» **EXERCISE OBJECTIVE**:
Each entry below must appear in the output exactly as written.

================

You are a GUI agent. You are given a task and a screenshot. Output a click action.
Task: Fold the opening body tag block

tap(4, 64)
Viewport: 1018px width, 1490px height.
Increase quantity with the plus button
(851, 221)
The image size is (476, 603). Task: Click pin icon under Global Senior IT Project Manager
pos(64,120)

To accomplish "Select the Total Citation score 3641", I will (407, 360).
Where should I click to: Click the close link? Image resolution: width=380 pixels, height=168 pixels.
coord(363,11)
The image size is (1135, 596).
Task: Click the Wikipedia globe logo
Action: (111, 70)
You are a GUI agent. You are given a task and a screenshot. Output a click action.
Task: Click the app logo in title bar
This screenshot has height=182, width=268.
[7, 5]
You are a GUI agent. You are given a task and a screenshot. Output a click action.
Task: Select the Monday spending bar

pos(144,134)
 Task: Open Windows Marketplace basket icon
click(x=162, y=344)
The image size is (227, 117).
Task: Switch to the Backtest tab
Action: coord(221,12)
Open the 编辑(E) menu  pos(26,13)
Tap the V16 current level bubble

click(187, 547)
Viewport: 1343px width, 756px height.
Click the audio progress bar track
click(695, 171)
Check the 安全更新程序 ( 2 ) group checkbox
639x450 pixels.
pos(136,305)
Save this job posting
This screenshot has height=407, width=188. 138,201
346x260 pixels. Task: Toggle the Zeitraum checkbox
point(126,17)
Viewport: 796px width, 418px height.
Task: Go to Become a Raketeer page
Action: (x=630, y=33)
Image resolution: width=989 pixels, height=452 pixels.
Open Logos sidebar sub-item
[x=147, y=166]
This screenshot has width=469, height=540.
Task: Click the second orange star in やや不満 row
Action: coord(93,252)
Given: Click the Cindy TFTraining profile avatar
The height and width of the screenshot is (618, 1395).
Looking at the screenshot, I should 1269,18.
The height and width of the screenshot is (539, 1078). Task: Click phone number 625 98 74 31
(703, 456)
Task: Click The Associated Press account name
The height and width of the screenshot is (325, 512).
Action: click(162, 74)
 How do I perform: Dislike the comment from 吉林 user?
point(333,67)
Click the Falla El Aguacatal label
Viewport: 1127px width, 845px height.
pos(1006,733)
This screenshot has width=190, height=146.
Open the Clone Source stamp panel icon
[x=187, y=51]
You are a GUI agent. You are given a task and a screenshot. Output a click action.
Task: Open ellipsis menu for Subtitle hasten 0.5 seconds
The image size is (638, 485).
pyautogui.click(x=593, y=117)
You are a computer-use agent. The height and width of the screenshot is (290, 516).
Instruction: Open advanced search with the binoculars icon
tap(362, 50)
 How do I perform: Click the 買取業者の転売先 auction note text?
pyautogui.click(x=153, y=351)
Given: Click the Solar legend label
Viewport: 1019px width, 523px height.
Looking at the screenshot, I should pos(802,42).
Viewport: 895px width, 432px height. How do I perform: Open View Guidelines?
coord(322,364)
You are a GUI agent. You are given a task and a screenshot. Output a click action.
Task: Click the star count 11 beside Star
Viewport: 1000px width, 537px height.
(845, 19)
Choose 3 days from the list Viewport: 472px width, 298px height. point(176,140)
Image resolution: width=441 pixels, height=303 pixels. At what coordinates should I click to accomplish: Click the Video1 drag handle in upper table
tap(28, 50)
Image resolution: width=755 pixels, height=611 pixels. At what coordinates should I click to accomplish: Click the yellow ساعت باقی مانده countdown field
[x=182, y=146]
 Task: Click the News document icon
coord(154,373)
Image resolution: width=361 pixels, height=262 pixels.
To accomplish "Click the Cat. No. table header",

================

» **TASK RESPONSE**:
You are a GUI agent. You are given a task and a screenshot. Output a click action.
Task: Fold the opening body tag block

tap(4, 64)
Viewport: 1018px width, 1490px height.
Increase quantity with the plus button
(851, 221)
The image size is (476, 603). Task: Click pin icon under Global Senior IT Project Manager
pos(64,120)

To accomplish "Select the Total Citation score 3641", I will (407, 360).
Where should I click to: Click the close link? Image resolution: width=380 pixels, height=168 pixels.
coord(363,11)
The image size is (1135, 596).
Task: Click the Wikipedia globe logo
Action: (111, 70)
You are a GUI agent. You are given a task and a screenshot. Output a click action.
Task: Click the app logo in title bar
This screenshot has height=182, width=268.
[7, 5]
You are a GUI agent. You are given a task and a screenshot. Output a click action.
Task: Select the Monday spending bar

pos(144,134)
 Task: Open Windows Marketplace basket icon
click(x=162, y=344)
The image size is (227, 117).
Task: Switch to the Backtest tab
Action: coord(221,12)
Open the 编辑(E) menu  pos(26,13)
Tap the V16 current level bubble

click(187, 547)
Viewport: 1343px width, 756px height.
Click the audio progress bar track
click(695, 171)
Check the 安全更新程序 ( 2 ) group checkbox
639x450 pixels.
pos(136,305)
Save this job posting
This screenshot has height=407, width=188. 138,201
346x260 pixels. Task: Toggle the Zeitraum checkbox
point(126,17)
Viewport: 796px width, 418px height.
Task: Go to Become a Raketeer page
Action: (x=630, y=33)
Image resolution: width=989 pixels, height=452 pixels.
Open Logos sidebar sub-item
[x=147, y=166]
This screenshot has width=469, height=540.
Task: Click the second orange star in やや不満 row
Action: coord(93,252)
Given: Click the Cindy TFTraining profile avatar
The height and width of the screenshot is (618, 1395).
Looking at the screenshot, I should 1269,18.
The height and width of the screenshot is (539, 1078). Task: Click phone number 625 98 74 31
(703, 456)
Task: Click The Associated Press account name
The height and width of the screenshot is (325, 512).
Action: click(162, 74)
 How do I perform: Dislike the comment from 吉林 user?
point(333,67)
Click the Falla El Aguacatal label
Viewport: 1127px width, 845px height.
pos(1006,733)
This screenshot has width=190, height=146.
Open the Clone Source stamp panel icon
[x=187, y=51]
You are a GUI agent. You are given a task and a screenshot. Output a click action.
Task: Open ellipsis menu for Subtitle hasten 0.5 seconds
The image size is (638, 485).
pyautogui.click(x=593, y=117)
You are a computer-use agent. The height and width of the screenshot is (290, 516).
Instruction: Open advanced search with the binoculars icon
tap(362, 50)
 How do I perform: Click the 買取業者の転売先 auction note text?
pyautogui.click(x=153, y=351)
Given: Click the Solar legend label
Viewport: 1019px width, 523px height.
Looking at the screenshot, I should pos(802,42).
Viewport: 895px width, 432px height. How do I perform: Open View Guidelines?
coord(322,364)
You are a GUI agent. You are given a task and a screenshot. Output a click action.
Task: Click the star count 11 beside Star
Viewport: 1000px width, 537px height.
(845, 19)
Choose 3 days from the list Viewport: 472px width, 298px height. point(176,140)
Image resolution: width=441 pixels, height=303 pixels. At what coordinates should I click to accomplish: Click the Video1 drag handle in upper table
tap(28, 50)
Image resolution: width=755 pixels, height=611 pixels. At what coordinates should I click to accomplish: Click the yellow ساعت باقی مانده countdown field
[x=182, y=146]
 Task: Click the News document icon
coord(154,373)
Image resolution: width=361 pixels, height=262 pixels.
To accomplish "Click the Cat. No. table header",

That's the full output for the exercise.